◆ TO BE DONE ◆
Reproduce the data below word for word, from the line containing "Where should I click to: Open the Facebook" down to the end of the data, including both of those ends.
::::::::
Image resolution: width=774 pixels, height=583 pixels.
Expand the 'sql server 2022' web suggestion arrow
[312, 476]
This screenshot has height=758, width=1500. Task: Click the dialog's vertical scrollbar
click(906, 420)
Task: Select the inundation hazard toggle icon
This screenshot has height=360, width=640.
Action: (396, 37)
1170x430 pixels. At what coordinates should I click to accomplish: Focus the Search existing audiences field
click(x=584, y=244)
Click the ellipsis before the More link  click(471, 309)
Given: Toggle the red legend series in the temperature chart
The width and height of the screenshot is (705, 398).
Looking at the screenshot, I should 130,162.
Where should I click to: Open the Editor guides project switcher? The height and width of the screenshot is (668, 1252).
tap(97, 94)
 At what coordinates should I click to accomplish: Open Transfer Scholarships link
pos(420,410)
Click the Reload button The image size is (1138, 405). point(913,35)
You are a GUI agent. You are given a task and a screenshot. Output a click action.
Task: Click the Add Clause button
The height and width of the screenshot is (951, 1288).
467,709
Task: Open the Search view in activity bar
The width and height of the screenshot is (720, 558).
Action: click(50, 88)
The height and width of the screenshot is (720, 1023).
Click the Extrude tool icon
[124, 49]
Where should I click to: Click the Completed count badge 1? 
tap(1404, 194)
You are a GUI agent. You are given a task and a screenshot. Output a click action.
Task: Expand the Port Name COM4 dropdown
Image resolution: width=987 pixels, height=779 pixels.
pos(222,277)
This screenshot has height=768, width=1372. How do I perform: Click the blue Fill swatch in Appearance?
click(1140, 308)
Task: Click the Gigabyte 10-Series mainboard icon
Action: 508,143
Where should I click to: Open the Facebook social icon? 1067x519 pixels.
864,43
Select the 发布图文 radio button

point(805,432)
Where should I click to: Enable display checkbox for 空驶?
::::::::
◆ OUTPUT BELOW ◆
Where should I click to: Open the Facebook social icon? 1067x519 pixels.
864,43
Select the 发布图文 radio button

point(805,432)
Where should I click to: Enable display checkbox for 空驶?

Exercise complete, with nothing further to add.